BEGIN RECORDS SHOWN

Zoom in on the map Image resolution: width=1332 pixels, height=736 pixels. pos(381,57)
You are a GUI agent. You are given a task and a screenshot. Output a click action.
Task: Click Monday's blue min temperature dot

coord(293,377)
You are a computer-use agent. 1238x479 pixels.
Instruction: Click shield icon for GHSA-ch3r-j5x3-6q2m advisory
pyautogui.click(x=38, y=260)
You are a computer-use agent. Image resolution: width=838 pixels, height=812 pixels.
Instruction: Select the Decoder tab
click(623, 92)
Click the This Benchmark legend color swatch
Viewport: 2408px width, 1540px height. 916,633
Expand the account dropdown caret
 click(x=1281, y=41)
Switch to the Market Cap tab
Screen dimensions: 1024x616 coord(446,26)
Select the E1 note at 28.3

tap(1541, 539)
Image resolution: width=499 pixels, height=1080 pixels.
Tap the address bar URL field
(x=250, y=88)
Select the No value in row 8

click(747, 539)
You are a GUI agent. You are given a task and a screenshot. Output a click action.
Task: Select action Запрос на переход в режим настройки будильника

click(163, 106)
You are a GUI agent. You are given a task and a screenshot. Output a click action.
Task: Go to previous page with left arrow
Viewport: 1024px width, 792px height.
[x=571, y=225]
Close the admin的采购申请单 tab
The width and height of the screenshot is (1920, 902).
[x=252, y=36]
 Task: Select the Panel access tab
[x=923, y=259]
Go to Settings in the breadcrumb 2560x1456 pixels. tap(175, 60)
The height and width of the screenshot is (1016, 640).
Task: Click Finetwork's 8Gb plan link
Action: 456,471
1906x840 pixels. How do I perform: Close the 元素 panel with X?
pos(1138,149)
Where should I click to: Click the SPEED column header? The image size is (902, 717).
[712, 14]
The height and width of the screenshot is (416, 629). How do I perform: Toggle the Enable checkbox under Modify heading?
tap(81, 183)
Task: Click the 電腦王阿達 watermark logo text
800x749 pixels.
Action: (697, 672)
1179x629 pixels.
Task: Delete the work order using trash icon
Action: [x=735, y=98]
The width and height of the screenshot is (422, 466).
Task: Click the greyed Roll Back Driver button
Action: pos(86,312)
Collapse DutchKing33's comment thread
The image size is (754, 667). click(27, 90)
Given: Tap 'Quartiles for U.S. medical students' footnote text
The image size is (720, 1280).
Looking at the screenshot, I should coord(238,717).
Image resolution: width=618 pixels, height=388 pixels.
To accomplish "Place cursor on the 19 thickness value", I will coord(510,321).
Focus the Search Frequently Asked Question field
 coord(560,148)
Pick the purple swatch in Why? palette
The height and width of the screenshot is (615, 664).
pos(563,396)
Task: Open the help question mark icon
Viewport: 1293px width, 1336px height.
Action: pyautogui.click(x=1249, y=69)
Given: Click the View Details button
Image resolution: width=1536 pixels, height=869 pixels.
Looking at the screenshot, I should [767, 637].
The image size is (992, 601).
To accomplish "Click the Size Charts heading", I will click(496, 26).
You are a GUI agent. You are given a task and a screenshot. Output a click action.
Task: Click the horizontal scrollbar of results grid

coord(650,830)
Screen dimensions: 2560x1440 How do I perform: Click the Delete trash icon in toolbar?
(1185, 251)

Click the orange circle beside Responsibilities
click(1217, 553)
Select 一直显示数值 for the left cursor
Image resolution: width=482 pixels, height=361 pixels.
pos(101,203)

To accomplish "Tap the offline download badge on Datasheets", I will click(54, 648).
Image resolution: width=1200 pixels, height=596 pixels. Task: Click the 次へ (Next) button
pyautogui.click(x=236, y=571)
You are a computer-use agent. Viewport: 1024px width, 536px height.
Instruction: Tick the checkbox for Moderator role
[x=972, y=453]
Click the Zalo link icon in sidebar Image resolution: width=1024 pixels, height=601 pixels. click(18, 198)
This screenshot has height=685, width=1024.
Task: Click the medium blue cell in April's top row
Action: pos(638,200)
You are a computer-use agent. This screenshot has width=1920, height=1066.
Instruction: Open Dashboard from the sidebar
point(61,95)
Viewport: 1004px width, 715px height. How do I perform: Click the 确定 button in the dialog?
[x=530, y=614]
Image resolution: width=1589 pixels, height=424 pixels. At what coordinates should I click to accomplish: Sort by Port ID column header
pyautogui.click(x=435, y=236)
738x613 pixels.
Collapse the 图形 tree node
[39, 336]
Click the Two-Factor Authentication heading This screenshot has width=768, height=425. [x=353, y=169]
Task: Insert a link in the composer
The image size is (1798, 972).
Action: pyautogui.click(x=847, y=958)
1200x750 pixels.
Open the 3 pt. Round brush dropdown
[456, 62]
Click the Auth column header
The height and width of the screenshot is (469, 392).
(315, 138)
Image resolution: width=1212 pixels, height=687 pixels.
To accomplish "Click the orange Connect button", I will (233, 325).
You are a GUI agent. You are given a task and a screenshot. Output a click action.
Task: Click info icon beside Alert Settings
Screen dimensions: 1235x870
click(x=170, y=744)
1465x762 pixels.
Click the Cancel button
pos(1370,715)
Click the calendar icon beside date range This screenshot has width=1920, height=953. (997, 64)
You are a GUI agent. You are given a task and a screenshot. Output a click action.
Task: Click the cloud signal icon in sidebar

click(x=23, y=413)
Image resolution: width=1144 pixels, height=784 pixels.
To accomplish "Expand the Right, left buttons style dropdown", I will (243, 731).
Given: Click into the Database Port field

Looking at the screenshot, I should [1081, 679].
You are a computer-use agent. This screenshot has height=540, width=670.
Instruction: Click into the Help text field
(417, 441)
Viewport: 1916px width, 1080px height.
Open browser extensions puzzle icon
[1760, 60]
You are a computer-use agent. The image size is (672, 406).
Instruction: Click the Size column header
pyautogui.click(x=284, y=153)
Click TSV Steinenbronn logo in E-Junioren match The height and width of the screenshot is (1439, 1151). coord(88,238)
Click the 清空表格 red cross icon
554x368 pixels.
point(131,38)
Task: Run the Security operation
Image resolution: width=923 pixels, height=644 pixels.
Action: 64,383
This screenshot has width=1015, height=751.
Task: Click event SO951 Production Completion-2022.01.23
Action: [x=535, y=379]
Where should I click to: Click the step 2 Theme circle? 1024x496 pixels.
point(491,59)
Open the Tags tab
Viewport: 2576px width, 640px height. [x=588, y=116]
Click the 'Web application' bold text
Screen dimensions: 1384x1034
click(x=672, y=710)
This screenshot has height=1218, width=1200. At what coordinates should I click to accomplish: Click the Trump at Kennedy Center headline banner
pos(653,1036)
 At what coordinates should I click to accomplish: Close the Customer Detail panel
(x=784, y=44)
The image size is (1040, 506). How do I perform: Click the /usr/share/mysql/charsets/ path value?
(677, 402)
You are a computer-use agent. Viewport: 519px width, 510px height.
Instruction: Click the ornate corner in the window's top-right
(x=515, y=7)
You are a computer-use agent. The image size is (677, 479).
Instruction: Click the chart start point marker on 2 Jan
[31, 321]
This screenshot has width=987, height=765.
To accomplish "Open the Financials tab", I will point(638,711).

END RECORDS SHOWN

The expected output is the complete data, repeated exactly.

- TASK ANSWER -
Zoom in on the map Image resolution: width=1332 pixels, height=736 pixels. pos(381,57)
You are a GUI agent. You are given a task and a screenshot. Output a click action.
Task: Click Monday's blue min temperature dot

coord(293,377)
You are a computer-use agent. 1238x479 pixels.
Instruction: Click shield icon for GHSA-ch3r-j5x3-6q2m advisory
pyautogui.click(x=38, y=260)
You are a computer-use agent. Image resolution: width=838 pixels, height=812 pixels.
Instruction: Select the Decoder tab
click(623, 92)
Click the This Benchmark legend color swatch
Viewport: 2408px width, 1540px height. 916,633
Expand the account dropdown caret
 click(x=1281, y=41)
Switch to the Market Cap tab
Screen dimensions: 1024x616 coord(446,26)
Select the E1 note at 28.3

tap(1541, 539)
Image resolution: width=499 pixels, height=1080 pixels.
Tap the address bar URL field
(x=250, y=88)
Select the No value in row 8

click(747, 539)
You are a GUI agent. You are given a task and a screenshot. Output a click action.
Task: Select action Запрос на переход в режим настройки будильника

click(163, 106)
You are a GUI agent. You are given a task and a screenshot. Output a click action.
Task: Go to previous page with left arrow
Viewport: 1024px width, 792px height.
[x=571, y=225]
Close the admin的采购申请单 tab
The width and height of the screenshot is (1920, 902).
[x=252, y=36]
 Task: Select the Panel access tab
[x=923, y=259]
Go to Settings in the breadcrumb 2560x1456 pixels. tap(175, 60)
The height and width of the screenshot is (1016, 640).
Task: Click Finetwork's 8Gb plan link
Action: 456,471
1906x840 pixels. How do I perform: Close the 元素 panel with X?
pos(1138,149)
Where should I click to: Click the SPEED column header? The image size is (902, 717).
[712, 14]
The height and width of the screenshot is (416, 629). How do I perform: Toggle the Enable checkbox under Modify heading?
tap(81, 183)
Task: Click the 電腦王阿達 watermark logo text
800x749 pixels.
Action: (697, 672)
1179x629 pixels.
Task: Delete the work order using trash icon
Action: [x=735, y=98]
The width and height of the screenshot is (422, 466).
Task: Click the greyed Roll Back Driver button
Action: pos(86,312)
Collapse DutchKing33's comment thread
The image size is (754, 667). click(27, 90)
Given: Tap 'Quartiles for U.S. medical students' footnote text
The image size is (720, 1280).
Looking at the screenshot, I should coord(238,717).
Image resolution: width=618 pixels, height=388 pixels.
To accomplish "Place cursor on the 19 thickness value", I will coord(510,321).
Focus the Search Frequently Asked Question field
 coord(560,148)
Pick the purple swatch in Why? palette
The height and width of the screenshot is (615, 664).
pos(563,396)
Task: Open the help question mark icon
Viewport: 1293px width, 1336px height.
Action: pyautogui.click(x=1249, y=69)
Given: Click the View Details button
Image resolution: width=1536 pixels, height=869 pixels.
Looking at the screenshot, I should [767, 637].
The image size is (992, 601).
To accomplish "Click the Size Charts heading", I will click(496, 26).
You are a GUI agent. You are given a task and a screenshot. Output a click action.
Task: Click the horizontal scrollbar of results grid

coord(650,830)
Screen dimensions: 2560x1440 How do I perform: Click the Delete trash icon in toolbar?
(1185, 251)

Click the orange circle beside Responsibilities
click(1217, 553)
Select 一直显示数值 for the left cursor
Image resolution: width=482 pixels, height=361 pixels.
pos(101,203)

To accomplish "Tap the offline download badge on Datasheets", I will click(54, 648).
Image resolution: width=1200 pixels, height=596 pixels. Task: Click the 次へ (Next) button
pyautogui.click(x=236, y=571)
You are a computer-use agent. Viewport: 1024px width, 536px height.
Instruction: Tick the checkbox for Moderator role
[x=972, y=453]
Click the Zalo link icon in sidebar Image resolution: width=1024 pixels, height=601 pixels. click(18, 198)
This screenshot has height=685, width=1024.
Task: Click the medium blue cell in April's top row
Action: pos(638,200)
You are a computer-use agent. This screenshot has width=1920, height=1066.
Instruction: Open Dashboard from the sidebar
point(61,95)
Viewport: 1004px width, 715px height. How do I perform: Click the 确定 button in the dialog?
[x=530, y=614]
Image resolution: width=1589 pixels, height=424 pixels. At what coordinates should I click to accomplish: Sort by Port ID column header
pyautogui.click(x=435, y=236)
738x613 pixels.
Collapse the 图形 tree node
[39, 336]
Click the Two-Factor Authentication heading This screenshot has width=768, height=425. [x=353, y=169]
Task: Insert a link in the composer
The image size is (1798, 972).
Action: pyautogui.click(x=847, y=958)
1200x750 pixels.
Open the 3 pt. Round brush dropdown
[456, 62]
Click the Auth column header
The height and width of the screenshot is (469, 392).
(315, 138)
Image resolution: width=1212 pixels, height=687 pixels.
To accomplish "Click the orange Connect button", I will (233, 325).
You are a GUI agent. You are given a task and a screenshot. Output a click action.
Task: Click info icon beside Alert Settings
Screen dimensions: 1235x870
click(x=170, y=744)
1465x762 pixels.
Click the Cancel button
pos(1370,715)
Click the calendar icon beside date range This screenshot has width=1920, height=953. (997, 64)
You are a GUI agent. You are given a task and a screenshot. Output a click action.
Task: Click the cloud signal icon in sidebar

click(x=23, y=413)
Image resolution: width=1144 pixels, height=784 pixels.
To accomplish "Expand the Right, left buttons style dropdown", I will (243, 731).
Given: Click into the Database Port field

Looking at the screenshot, I should [1081, 679].
You are a computer-use agent. This screenshot has height=540, width=670.
Instruction: Click into the Help text field
(417, 441)
Viewport: 1916px width, 1080px height.
Open browser extensions puzzle icon
[1760, 60]
You are a computer-use agent. The image size is (672, 406).
Instruction: Click the Size column header
pyautogui.click(x=284, y=153)
Click TSV Steinenbronn logo in E-Junioren match The height and width of the screenshot is (1439, 1151). coord(88,238)
Click the 清空表格 red cross icon
554x368 pixels.
point(131,38)
Task: Run the Security operation
Image resolution: width=923 pixels, height=644 pixels.
Action: 64,383
This screenshot has width=1015, height=751.
Task: Click event SO951 Production Completion-2022.01.23
Action: [x=535, y=379]
Where should I click to: Click the step 2 Theme circle? 1024x496 pixels.
point(491,59)
Open the Tags tab
Viewport: 2576px width, 640px height. [x=588, y=116]
Click the 'Web application' bold text
Screen dimensions: 1384x1034
click(x=672, y=710)
This screenshot has height=1218, width=1200. At what coordinates should I click to accomplish: Click the Trump at Kennedy Center headline banner
pos(653,1036)
 At what coordinates should I click to accomplish: Close the Customer Detail panel
(x=784, y=44)
The image size is (1040, 506). How do I perform: Click the /usr/share/mysql/charsets/ path value?
(677, 402)
You are a computer-use agent. Viewport: 519px width, 510px height.
Instruction: Click the ornate corner in the window's top-right
(x=515, y=7)
You are a computer-use agent. The image size is (677, 479).
Instruction: Click the chart start point marker on 2 Jan
[31, 321]
This screenshot has width=987, height=765.
To accomplish "Open the Financials tab", I will point(638,711).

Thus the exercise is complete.